Source data:

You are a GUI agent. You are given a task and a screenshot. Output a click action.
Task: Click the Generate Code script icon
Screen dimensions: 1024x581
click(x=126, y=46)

---

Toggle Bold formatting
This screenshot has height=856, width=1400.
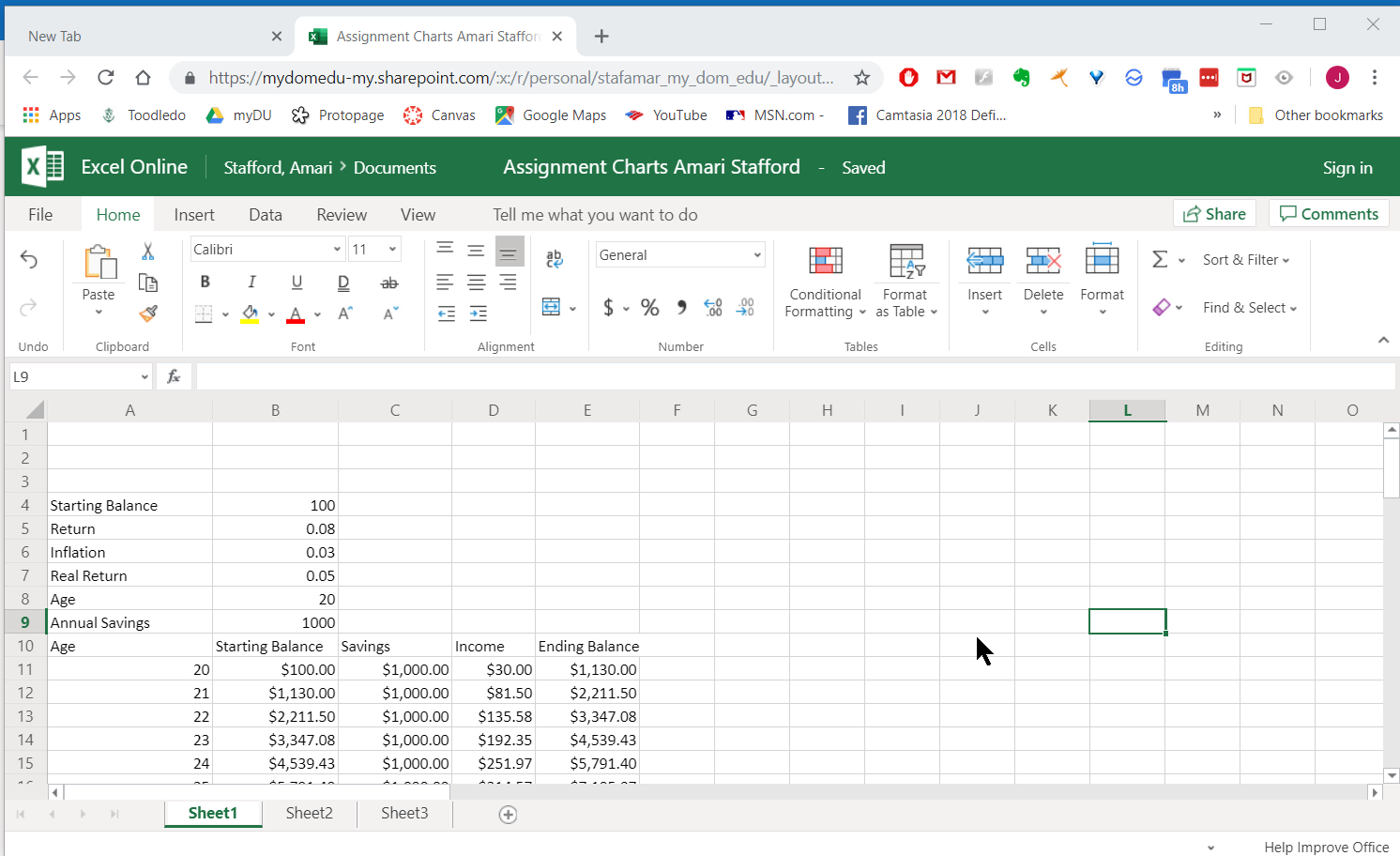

Activity:
Go through the material and report each line that holds the string "screenshot".

Response area:
You are a GUI agent. You are given a task and a screenshot. Output a click action.
This screenshot has height=856, width=1400.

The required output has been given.